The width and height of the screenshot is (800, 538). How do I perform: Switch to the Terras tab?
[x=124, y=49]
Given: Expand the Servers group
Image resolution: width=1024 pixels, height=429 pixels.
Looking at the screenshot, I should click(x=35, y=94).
------------
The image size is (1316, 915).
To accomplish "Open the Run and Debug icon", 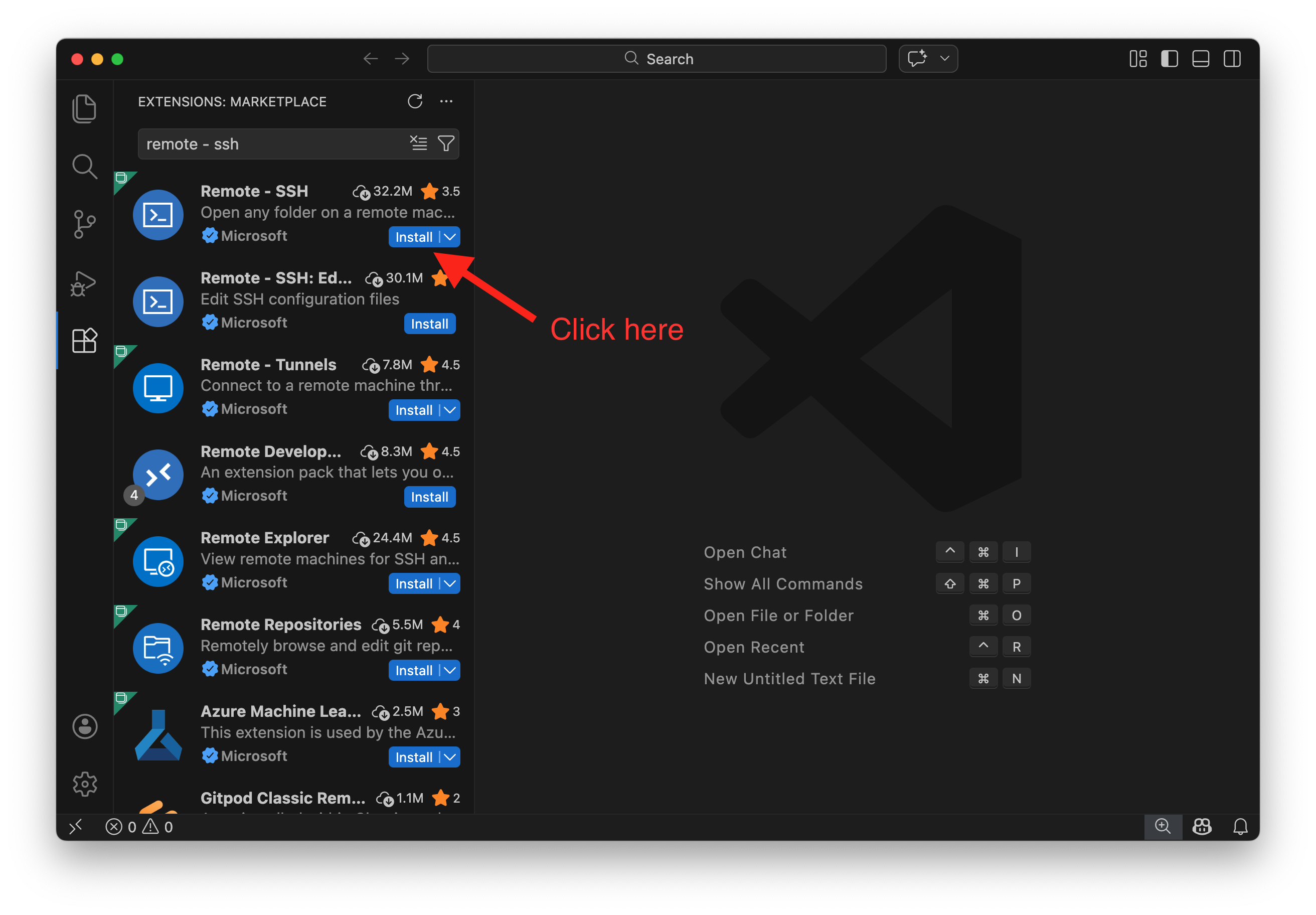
------------
*WHAT IS EXPECTED*:
Locate each row above that contains the string "height", and copy those rows in full.

*RESULT OF THE EXERCISE*:
The width and height of the screenshot is (800, 538). How do I perform: Switch to the Terras tab?
Image resolution: width=1024 pixels, height=429 pixels.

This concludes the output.